ASRock Issues BIOS Updates For Crazy Long Boot Times On Ryzen 7000 PCs But Is It Enough?
When AMD's Socket AM4 platform for its brand-new Zen processors debuted, it came along with a number of growing pains. Most pressing were those related to the memory controller
, but there were problems with USB connectivity and some early reliability issues
, too. It's natural to expect there'd be similar teething troubles with Socket AM5. An alarming rumor seemed to indicate as much, but apparently ASRock's already got it all worked out.
The original leak came from a reliable source, regular leakster HXL (@9550pro on Twitter). According to HXL, ASRock's X670E motherboards could take an incredibly long time to start up on a fresh boot: as long as 400 seconds, or nearly seven minutes.

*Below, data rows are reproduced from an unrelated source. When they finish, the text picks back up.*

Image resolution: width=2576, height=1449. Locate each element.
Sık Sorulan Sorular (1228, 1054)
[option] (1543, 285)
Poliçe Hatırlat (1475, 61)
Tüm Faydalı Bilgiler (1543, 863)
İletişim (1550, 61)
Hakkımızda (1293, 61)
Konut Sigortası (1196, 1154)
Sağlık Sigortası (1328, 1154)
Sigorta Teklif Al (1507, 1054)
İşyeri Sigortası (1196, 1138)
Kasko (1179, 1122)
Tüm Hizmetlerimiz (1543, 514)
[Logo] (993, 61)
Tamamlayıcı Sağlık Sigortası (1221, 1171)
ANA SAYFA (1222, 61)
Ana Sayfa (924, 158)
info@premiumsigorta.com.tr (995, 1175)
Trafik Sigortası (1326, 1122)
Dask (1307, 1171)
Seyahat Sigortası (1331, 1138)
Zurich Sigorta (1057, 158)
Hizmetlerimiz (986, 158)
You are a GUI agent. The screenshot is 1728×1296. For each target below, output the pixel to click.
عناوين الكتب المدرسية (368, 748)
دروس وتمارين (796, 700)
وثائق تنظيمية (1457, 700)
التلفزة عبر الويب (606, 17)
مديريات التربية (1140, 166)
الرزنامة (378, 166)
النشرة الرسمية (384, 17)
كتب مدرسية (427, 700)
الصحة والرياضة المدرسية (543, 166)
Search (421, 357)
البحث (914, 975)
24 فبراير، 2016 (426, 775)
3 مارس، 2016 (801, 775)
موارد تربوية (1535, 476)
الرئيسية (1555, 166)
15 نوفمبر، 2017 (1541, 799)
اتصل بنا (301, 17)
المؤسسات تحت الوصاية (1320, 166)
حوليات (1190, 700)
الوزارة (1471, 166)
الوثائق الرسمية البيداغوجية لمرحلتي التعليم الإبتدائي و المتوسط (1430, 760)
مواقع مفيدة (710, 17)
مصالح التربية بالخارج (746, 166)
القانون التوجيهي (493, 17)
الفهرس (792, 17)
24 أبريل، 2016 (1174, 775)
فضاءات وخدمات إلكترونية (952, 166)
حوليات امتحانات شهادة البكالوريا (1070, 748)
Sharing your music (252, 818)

HXL provided a picture to prove the veracity of his claim. It appears to show an ASRock X670E Steel Legend motherboard with a Memory Installation Guide sticker applied over the memory slots. This is clever, but the concerning part is the chart down toward the bottom of the sticker that remarks, "The first boot may take some time."
As you can see, it clearly states that the first boot will usually take upwards of 100 seconds, with the time increasing based on memory capacity—all the way up to 400 seconds. HXL himself posed the question on everyone's minds: is this a Zen 4 limitation, or is this an ASRock issue?
Well, surprisingly, ASRock decided to clear the air and come clean: it's an ASRock issue. At least, that's the reasonable assumption after the company announced in a very brief press release yesterday that it would release BIOS updates "decreasing AM5 booting time" after the launch of its new motherboards. How much of a decrease? ASRock didn't say, but we'd expect it to be significant if they're crowing about it before the boards are even out.
Curiously, it looks like the boards will in fact ship with the slow-booting BIOS, which means first-time setup with ASRock's AM5 motherboards might still take a while. Then again, as ASRock points out, all of the affected boards support the popular BIOS Flashback feature, meaning that you don't even have to install a CPU or RAM to flash the firmware.
If you want to skip the "will it or won't it boot" experience, unpack your board, hook up the power supply, grab the BIOS update from ASRock's site, and flash it before you ever attempt to start it up. Otherwise, it looks like folks will have to fiddle their fingers waiting for the board to do whatever it's doing on first boot.